Since postponing the national elections from February 14 to March 28, the Abuja government has apparently recovered most of the territory in northeast Nigeria that had been lost to Boko Haram. Of the major towns once captured, only Gwoza appears to remain under Boko Haram’s control.
Since 2011, the Boko Haram movement has inflicted one defeat after another on the Nigerian security services, principally the army. The army’s performance by all accounts had been poor, with reports of mutinies, blatant corruption, and gross underfunding, despite a national security budget in the range of $5-6 billion.
How to account for the seeming turn-around in six weeks?
The Abuja government, in effect, is saying that it has made the defeat of Boko Haram a major priority and greatly increased the resources devoted to it. (President Jonathan has recently acknowledged that his government has paid insufficient attention to this violent Islamist movement.) Little has been said by the Nigerian government about the role of militaries from Chad and Niger that have been operating in northern Nigeria against Boko Haram.

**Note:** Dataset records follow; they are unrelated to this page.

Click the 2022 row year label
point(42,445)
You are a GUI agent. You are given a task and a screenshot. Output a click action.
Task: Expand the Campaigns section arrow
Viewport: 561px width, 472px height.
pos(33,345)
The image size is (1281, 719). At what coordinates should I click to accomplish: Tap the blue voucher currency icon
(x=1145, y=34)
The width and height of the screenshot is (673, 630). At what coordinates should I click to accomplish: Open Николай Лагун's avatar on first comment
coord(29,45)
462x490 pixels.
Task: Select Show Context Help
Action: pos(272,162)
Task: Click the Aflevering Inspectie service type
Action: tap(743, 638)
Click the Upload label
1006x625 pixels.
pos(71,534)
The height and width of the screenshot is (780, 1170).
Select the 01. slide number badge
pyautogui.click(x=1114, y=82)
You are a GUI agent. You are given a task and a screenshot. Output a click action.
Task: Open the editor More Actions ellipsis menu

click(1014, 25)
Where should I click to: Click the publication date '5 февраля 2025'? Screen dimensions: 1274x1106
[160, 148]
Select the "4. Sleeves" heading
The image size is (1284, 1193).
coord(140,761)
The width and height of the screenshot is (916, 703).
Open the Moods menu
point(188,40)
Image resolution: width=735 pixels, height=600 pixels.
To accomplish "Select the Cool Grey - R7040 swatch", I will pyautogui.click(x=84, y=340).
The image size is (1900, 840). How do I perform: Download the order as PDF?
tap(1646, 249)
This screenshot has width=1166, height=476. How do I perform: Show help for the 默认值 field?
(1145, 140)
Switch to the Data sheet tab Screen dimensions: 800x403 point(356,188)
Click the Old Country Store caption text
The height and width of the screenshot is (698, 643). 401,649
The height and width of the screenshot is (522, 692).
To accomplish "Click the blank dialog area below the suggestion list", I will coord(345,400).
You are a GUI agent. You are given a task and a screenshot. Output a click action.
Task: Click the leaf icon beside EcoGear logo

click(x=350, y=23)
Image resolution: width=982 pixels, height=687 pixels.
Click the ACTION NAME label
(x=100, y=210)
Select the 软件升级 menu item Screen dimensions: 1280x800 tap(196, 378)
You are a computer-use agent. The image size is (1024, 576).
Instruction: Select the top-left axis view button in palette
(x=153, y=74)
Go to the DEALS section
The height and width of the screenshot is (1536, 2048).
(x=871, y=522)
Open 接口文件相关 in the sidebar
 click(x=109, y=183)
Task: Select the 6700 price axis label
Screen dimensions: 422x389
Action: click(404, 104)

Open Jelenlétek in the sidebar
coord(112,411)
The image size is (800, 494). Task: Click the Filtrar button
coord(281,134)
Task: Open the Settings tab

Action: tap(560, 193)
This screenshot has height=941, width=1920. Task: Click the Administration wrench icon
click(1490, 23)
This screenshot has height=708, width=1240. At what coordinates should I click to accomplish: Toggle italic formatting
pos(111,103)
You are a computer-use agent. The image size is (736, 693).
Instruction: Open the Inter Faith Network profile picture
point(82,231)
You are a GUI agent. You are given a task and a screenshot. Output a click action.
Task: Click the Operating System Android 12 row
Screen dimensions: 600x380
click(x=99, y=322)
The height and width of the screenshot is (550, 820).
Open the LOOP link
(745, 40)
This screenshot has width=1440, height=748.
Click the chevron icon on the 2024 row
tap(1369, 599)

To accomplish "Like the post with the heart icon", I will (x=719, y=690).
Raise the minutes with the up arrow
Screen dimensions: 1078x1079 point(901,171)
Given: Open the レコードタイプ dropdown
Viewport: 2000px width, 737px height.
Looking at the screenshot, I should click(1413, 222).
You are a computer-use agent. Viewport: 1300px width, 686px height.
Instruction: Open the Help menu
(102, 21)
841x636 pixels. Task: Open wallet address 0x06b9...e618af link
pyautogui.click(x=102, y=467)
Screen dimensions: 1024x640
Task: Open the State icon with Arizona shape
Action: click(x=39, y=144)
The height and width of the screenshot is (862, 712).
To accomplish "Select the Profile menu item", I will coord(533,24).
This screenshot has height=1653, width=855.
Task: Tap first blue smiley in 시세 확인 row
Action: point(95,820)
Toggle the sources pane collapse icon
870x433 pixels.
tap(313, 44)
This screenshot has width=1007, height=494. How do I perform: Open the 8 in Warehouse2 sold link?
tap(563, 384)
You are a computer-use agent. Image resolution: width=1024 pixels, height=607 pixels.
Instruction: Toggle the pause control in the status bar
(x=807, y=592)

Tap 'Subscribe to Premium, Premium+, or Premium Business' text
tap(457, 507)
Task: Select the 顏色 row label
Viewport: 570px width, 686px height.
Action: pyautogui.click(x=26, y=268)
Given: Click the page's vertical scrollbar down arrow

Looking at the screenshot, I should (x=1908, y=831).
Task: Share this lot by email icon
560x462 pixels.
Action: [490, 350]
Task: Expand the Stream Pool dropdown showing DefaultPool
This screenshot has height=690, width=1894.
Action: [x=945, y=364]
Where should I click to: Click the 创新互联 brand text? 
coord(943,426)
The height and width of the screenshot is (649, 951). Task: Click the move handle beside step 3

Abuja flatly denies that South African, Ukrainian, and Georgian mercenaries are involved in combat, though it acknowledges the presence of foreign “technical advisors.”
However, the New York Times and the Voice of America have reported a substantial mercenary presence. Additionally, the New York Times reports that Chadian troops retook the once-important town of Damasak from Boko Haram, but that no Nigerian troops were present. It also reports that Chadian officials are complaining about the lack of Nigerian military engagement and coordination. Furthermore, Chadian soldiers are worried that the territory will be re-occupied by Boko Haram when they withdraw, due to the absence of the Nigerian military.
There is remarkably little hard information about what is actually going on in northeast Nigeria. To me, the most convincing explanation is that Boko Haram’s reversals have been largely at the hands of mercenaries and foreign militaries. Six weeks is simply too short for a transformation–or even significant improvement–of the security services. However, I acknowledge that we have few hard facts. The UK-based Nigeria Security Network has issued an important special report, “The End of Boko Haram.” It carefully dissects what we know and do not know about the activities of foreign mercenaries and includes well-placed warnings about their potential for alienating local people.
While Boko Haram now holds little territory, there are no signs that it has been defeated. In fact, it has continued its campaign against “soft targets.” Nevertheless, the government’s retaking of territory formerly held by Boko Haram will allow balloting to take place in the northeast on March 28. How many will vote, and how credible the elections in that region will be, remains to be seen.